Cyberbullying, defined as “the use of electronic communication to bully a person” by Oxford Dictionaries, is a worrying problem in our increasingly connected society. Nowadays, it is perhaps most notable on social media sites such as Twitter and Instagram, platforms founded on the principle of free speech. But, it is time to act, and in this blog we explore how Big Data, Artificial Intelligence (AI) and Machine Learning (ML) can tackle this issue.

According to various research studies, cyberbullying affects over half of teens and adolescents. It can take many forms, but perhaps the most talked about of these is “trolling”, which is the posting of inflammatory messages in order to draw out an emotional response.

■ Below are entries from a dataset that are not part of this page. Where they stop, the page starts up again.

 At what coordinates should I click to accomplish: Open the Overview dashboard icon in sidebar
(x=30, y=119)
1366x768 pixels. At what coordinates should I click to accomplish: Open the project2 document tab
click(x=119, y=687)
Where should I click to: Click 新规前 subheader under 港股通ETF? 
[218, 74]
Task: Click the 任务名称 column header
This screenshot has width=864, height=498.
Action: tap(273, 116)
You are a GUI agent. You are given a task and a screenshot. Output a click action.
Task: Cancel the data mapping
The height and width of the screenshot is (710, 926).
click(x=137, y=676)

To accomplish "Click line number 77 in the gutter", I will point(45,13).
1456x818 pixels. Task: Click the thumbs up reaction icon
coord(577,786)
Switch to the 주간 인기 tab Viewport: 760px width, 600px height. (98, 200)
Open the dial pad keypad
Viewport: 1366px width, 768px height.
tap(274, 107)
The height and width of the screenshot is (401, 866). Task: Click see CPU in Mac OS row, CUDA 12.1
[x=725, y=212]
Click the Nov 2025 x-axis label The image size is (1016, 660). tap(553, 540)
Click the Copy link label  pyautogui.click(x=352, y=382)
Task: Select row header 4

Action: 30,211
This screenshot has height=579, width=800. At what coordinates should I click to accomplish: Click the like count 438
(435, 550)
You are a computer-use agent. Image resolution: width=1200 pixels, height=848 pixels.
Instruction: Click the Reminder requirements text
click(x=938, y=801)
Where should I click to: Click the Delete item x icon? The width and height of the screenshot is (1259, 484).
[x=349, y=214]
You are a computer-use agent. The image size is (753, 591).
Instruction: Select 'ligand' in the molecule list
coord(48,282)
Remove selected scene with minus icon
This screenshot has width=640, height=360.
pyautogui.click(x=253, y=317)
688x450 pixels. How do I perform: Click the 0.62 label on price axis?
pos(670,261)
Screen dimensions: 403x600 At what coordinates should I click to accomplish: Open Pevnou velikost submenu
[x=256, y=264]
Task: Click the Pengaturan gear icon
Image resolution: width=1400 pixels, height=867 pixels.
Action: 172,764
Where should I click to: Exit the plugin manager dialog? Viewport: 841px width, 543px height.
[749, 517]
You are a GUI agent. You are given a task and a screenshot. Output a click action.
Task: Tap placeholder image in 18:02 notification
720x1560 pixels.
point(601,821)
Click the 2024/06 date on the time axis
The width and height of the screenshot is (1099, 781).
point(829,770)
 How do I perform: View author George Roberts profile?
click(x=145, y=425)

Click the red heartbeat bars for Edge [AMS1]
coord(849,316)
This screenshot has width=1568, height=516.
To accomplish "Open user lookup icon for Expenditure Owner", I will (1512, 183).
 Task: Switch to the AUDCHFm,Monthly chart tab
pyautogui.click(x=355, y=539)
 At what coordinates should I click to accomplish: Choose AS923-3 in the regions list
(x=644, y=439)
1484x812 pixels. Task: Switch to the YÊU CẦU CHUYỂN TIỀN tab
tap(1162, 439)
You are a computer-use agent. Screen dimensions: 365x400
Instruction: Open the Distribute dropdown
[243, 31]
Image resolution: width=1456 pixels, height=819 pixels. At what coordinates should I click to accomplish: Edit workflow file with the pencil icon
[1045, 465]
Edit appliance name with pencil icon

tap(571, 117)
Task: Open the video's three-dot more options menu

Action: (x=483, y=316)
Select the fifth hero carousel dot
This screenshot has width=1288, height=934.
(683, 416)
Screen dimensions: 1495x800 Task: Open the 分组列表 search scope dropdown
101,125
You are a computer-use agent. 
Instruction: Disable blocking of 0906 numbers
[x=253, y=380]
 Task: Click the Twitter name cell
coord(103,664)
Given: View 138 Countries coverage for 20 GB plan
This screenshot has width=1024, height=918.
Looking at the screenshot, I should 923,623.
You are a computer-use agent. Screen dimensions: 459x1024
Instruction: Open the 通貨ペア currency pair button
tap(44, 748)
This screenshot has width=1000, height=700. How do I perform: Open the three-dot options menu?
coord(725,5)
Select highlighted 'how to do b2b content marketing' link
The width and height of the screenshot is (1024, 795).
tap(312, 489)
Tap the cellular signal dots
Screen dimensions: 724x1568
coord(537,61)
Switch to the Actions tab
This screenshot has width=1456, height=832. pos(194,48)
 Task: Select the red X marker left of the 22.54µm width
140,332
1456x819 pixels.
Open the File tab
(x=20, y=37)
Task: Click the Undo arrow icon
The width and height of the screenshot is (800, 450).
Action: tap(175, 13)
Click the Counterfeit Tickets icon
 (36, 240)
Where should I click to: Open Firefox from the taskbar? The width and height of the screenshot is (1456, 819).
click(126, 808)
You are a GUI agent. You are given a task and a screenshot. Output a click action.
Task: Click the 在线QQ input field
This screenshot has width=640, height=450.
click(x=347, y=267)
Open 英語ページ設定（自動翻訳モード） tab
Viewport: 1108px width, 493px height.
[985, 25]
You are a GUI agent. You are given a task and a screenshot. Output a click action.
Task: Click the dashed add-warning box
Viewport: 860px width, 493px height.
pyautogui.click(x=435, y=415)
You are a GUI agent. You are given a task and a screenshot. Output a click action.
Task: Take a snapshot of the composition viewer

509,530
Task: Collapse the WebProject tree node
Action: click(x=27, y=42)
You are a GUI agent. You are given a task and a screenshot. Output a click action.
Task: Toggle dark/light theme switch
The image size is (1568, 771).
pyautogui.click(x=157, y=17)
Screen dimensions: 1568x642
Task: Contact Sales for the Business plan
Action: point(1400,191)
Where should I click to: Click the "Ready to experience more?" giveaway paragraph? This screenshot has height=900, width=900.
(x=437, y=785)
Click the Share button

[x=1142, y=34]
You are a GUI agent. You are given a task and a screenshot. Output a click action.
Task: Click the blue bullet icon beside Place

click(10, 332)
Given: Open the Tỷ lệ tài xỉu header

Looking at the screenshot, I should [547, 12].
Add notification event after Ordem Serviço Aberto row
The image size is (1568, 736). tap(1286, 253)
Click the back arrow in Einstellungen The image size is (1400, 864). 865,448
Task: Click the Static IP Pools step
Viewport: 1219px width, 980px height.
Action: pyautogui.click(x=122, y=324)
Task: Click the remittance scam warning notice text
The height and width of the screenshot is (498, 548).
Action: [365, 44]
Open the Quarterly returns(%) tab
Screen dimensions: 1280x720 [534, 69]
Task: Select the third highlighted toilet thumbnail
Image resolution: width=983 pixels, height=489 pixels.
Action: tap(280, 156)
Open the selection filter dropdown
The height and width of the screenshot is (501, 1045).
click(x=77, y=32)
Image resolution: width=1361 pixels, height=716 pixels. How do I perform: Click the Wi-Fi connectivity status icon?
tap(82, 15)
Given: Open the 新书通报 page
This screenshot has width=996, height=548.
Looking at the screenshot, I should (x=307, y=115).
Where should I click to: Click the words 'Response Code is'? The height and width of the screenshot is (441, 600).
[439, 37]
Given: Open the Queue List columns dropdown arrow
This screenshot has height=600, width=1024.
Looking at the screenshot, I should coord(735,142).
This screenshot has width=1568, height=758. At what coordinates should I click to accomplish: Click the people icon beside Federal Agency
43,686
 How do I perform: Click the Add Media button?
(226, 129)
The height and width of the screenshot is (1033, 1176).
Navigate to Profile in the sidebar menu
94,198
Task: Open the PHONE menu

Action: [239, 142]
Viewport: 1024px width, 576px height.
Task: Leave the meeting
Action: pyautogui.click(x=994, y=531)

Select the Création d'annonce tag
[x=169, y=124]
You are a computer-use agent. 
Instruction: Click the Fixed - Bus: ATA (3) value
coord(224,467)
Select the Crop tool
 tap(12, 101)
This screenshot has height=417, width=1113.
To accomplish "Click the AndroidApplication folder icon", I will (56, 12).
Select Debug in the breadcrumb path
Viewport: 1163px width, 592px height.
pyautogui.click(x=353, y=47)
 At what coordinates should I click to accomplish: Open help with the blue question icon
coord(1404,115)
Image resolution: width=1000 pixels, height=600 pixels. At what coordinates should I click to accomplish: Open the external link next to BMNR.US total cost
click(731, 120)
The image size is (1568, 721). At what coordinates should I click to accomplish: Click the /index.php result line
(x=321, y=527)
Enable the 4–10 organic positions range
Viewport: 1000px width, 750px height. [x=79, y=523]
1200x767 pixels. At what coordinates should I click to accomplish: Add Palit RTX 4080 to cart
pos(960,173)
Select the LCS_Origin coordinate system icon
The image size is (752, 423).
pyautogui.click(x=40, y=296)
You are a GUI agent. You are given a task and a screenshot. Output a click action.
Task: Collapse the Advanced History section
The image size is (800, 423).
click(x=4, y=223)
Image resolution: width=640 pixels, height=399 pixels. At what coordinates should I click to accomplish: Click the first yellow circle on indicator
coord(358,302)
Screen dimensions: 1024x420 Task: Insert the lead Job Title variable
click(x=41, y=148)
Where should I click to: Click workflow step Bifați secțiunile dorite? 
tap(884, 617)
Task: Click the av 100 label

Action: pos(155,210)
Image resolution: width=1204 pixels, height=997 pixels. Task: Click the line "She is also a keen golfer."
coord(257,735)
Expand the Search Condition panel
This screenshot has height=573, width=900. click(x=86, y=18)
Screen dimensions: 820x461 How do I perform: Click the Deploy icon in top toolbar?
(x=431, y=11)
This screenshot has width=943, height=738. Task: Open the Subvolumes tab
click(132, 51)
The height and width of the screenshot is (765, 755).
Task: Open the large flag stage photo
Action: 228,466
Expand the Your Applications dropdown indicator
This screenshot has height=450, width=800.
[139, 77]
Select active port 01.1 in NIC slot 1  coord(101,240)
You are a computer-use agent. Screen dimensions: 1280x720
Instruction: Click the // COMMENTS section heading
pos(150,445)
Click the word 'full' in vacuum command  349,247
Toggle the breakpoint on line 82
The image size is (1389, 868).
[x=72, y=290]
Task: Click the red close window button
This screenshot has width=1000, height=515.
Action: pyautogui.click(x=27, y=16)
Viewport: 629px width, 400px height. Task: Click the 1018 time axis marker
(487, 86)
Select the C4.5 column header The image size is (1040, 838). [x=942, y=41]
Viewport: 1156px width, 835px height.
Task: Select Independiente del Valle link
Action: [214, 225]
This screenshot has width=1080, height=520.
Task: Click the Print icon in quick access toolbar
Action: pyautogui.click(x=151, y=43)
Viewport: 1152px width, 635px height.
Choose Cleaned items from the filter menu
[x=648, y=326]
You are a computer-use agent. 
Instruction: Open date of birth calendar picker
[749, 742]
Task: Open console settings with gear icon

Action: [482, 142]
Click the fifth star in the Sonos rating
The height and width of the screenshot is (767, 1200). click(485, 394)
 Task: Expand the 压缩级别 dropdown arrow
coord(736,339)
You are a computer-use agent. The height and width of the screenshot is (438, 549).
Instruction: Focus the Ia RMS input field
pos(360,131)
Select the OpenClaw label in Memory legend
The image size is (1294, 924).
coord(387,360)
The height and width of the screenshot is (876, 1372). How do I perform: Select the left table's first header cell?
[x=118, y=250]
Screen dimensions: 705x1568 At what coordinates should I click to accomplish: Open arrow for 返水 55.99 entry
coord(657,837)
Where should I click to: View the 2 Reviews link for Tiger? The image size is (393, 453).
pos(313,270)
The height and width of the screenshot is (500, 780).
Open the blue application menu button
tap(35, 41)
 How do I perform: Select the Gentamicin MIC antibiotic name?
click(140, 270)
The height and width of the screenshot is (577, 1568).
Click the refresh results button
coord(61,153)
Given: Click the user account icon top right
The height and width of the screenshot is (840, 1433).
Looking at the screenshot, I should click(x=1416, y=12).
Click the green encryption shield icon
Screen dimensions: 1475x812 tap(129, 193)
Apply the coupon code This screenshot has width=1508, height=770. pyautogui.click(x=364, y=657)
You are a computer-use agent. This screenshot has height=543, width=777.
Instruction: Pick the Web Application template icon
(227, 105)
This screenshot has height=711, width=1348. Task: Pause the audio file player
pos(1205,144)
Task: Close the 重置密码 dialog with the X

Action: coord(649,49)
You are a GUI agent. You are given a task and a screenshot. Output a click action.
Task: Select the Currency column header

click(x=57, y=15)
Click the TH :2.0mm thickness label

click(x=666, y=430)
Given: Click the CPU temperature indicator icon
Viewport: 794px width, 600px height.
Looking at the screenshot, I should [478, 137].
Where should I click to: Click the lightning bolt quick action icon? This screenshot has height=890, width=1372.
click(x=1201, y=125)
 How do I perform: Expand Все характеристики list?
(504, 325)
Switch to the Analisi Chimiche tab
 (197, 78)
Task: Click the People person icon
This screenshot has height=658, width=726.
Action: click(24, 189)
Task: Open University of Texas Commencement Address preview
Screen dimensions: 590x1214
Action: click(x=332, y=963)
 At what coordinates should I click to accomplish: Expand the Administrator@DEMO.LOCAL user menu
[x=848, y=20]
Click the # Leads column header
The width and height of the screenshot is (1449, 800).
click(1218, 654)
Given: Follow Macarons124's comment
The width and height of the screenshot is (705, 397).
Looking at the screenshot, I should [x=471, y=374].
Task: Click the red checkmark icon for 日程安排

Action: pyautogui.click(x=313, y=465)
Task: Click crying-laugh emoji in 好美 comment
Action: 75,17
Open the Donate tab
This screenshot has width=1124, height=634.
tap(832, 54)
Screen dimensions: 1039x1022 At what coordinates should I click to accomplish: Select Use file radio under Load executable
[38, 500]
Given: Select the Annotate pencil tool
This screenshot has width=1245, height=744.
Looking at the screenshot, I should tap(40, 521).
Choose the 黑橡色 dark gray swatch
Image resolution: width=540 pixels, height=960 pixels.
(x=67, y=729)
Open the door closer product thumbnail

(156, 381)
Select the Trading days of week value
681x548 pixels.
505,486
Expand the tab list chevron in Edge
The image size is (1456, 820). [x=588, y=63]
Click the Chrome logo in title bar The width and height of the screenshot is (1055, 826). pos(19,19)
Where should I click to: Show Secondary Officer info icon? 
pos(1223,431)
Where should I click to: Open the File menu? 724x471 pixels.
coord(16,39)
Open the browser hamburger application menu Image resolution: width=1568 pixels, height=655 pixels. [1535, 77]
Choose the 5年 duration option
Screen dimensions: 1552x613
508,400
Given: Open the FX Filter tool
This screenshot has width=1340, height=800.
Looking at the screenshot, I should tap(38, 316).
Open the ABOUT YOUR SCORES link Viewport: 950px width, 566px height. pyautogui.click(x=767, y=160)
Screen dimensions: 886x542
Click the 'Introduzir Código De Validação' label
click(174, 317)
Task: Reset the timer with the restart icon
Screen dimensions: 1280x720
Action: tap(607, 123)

Anyone can become a victim of cyberbullying and, due to the power of anonymity online, anyone can be the bully with very little chance of being punished.


Figure 1 : Over half of teens and adolescents experience cyberbullying
Figure 1 : Over half of teens and adolescents experience cyberbullying.

     
Twitter once called itself the “free-speech wing of the free-speech party” but recent years have seen a movement towards tighter control of what is posted on the platform, and other sites have followed suit. For example, Instagram recently implanted the DeepText algorithm already used by Facebook to clamp down on cyberbullying. The machine-learning algorithm is capable of analyzing thousands of posts and comments each second in order to detect. First introduced to tackle issues of spam, Instagram later decided to use the same technology to block offensive comments.

Back in 2014, Viraj Puri (then 13 years old) gained global recognition for his work in using Big Data to try and end bullying in the US. As reported by the BBC, the student was able to use a variety of algorithms to analyze posts from Twitter, Facebook and Google+ in order to develop a heat map that showed where the issue was most severe. He also launched BullyVention, a blog aimed at raising awareness and acting as a call-to-action.

Figure 2 : Machine learning can be used to detect messages containing offensive content.
Figure 2 : Machine learning can be used to detect messages containing offensive content.



     
Linked to the subject of cyberbullying is the wider topic of hate speech. In response to the 2016 US election, where hate speech became a globally talked about issue, the nonprofit newsroom Propublica decided to act. They worked alongside the Google News Lab to develop the Documenting Hate News Index, which collates all news related to hate incidents. The site uses Google’s Natural Language API (a machine learning tool) to understand the news report’s nature and its intentions. At the time of writing, the “keyword” most talked about is Jacqueline Kent Cooke, who has just been charged with an anti-Semitic assault on New Year’s Eve.

These are just a few examples of how data science can be used to make the internet a safer, less hate-filled place to be. Here at LUCA, we are passionate about seeing Big Data used for social good, and look forward to new and exciting developments in this area.